The Department of Homeland Security will offer extra visas for temporary seasonal workers, a move that could help the Maine hospitality industry find workers for jobs it is struggling to fill this summer.

The department said it has yet to determine how many visas will be available. Visas will be offered only to seasonal businesses that “would be severely harmed if they do not receive temporary employment relief under the H2B program,” the department said in a statement Wednesday. It expects to begin offering visas in late July.

Steve Hewins, director of the Maine Innkeepers Association said the news is positive, but its impact on Maine is unclear.

“The only thing we don’t know is what this really does mean for Maine,” Hewins said in an interview Wednesday night. Maine businesses are waiting on roughly 2,000 visas to be approved, and those workers are still needed especially during the busy fall season, Hewins said.

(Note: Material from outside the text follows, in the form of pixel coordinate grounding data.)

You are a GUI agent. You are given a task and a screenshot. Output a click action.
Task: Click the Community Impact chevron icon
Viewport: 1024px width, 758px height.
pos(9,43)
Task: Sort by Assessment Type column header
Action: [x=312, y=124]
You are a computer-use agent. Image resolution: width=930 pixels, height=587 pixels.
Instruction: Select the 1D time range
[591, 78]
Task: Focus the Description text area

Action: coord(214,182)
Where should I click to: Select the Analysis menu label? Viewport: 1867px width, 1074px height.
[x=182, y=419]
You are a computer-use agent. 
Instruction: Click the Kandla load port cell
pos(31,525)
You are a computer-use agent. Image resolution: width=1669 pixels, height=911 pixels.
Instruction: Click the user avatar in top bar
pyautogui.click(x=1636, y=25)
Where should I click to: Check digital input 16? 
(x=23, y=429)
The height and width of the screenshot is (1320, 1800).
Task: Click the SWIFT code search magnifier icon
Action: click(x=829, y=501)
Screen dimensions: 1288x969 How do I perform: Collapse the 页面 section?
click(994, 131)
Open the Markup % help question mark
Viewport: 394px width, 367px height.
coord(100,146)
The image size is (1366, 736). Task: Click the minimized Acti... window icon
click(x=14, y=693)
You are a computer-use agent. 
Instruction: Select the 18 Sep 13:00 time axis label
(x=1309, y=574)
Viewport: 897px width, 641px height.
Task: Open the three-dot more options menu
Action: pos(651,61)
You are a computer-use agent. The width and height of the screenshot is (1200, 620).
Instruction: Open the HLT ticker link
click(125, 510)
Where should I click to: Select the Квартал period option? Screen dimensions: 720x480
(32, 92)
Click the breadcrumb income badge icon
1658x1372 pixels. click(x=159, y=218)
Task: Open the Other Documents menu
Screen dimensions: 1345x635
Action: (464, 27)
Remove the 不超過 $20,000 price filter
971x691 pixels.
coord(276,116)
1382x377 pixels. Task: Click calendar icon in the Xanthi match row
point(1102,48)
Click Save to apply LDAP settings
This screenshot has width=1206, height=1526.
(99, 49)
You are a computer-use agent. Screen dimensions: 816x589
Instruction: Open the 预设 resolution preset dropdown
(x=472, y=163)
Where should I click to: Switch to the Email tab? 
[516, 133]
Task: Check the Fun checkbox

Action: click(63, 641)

“My hope is that they are all going to get processed, but we don’t know that yet,” he added.

The H-2B visas are used for temporary, non-agriculture workers at a number of businesses, especially hotels and resorts in Maine. In other states, they provide a vital workforce for landscaping and fish processing, among other industries.

The government offers 66,000 such visas a year, but that cap was reached in March, leaving many businesses without the workers they expected. Some Maine hotels and restaurants have limited their hours or closed off blocks of rooms because they don’t have enough workers.

Homeland Security Secretary John Kelly was given authority to offer more than 60,000 extra visas this year as part of a government spending bill Congress passed in May. In the statement, the department said Kelly was concerned Congress was “passing the buck” by not designating a specific number of visas and hoped the one-time occurrence was an anomaly.